Troppo gravata da sensi di colpa?

È chiaro che l’Europa ha da scontare colonialismo e orrori: già Giuseppe Parini diceva che il sangue versato in Messico sarebbe ricaduto su di noi. Ma l’Europa è stata anche un insieme di saperi, valori, civiltà e arte. Rischiamo di non ricordarlo più come non ricordiamo Parini e forse, a breve, neppure Verga o Manzoni. Stretta com’è fra America, Russia e Cina, l’Europa rincorre una crescita faticosa che identifica nel Prodotto interno lordo. Le sembra normale?

Cos’è invece la crescita?

Spirito, desiderio di futuro. L’Europa non ce l’ha. In Francia ci riflettono di più, basti pensare a Houellebecq. In Italia c’incartiamo solo nella discussione sui vaccini. Potevamo essere l’avamposto europeo nel Mediterraneo, ma gli intellettuali magrebini guardano alla Turchia, mica all’Italia. Perché la Turchia crede in se stessa, ha voglia di affermarsi e quindi attrae malgrado Erdogan. Noi siamo narcotizzati e conformisti. Quanto mi manca Umberto Eco…

Cosa le manca?

Da fautore degli “integrati” si era reso conto che il web avrebbe dato voce agli scemi del villaggio: la sua sfiducia ha un valore più pesante di quella di un “apocalittico” alla Zolla. E c’è un’altra cosa. In un testo uscito postumo, ‘Sulle spalle dei giganti’, Eco dice una cosa bellissima sul romanzo: che è una forma di educazione al Fato.

 

Quali classici consiglia per educarsi al Fato?

Tre francesi: ‘Il rosso e il nero’, ‘Madame Bovary’, ‘I miserabili’.

Di cosa ha bisogno la cultura italiana?

Mi disse Mario Soldati che quando voleva chiarirsi le idee andava a trovare Benedetto Croce. Io a mia volta andavo da Soldati, da Calvino. Erano un bel conforto. E appena misi piede a Milano nel ’64, dalla provincia ligure, i primi nomi che cercai sull’elenco erano Eco e Montale. Ma adesso?

È pessimista?

Con la testa vedo nero, ma con la volontà sono ottimista. Oggi si parla poco di volontà perché fa subito pensare all’istinto di potenza, invece muove la lotta che l’uomo ha sempre combattuto. Alla fine vince la vita: c’è un’astuzia della vita e anche della letteratura. Se la letteratura morisse la civiltà finirebbe, ma so che non potrà accadere.
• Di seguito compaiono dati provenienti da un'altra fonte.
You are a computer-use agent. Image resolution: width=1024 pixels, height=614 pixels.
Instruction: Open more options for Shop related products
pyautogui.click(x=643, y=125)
Tutt’al più sarà un’eclisse.

La cancel culture non la preoccupa?

L’ultimo bersaglio è Norman Mailer. Che un’espressività cruda possa offendere la sensibilità vuol dire che anche Dante e Shakespeare saranno chiamati ad accomodarsi fuori. Mi spiace che gli intellettuali europei siano poco reattivi, perché la cultura della cancellazione è cancellazione della cultura. Dovrebbero esporsi di più contro questa barbarie. Ridere in faccia a chi la propugna e dirgli: sei un coglione. Foss’anche rischioso, chi se ne frega.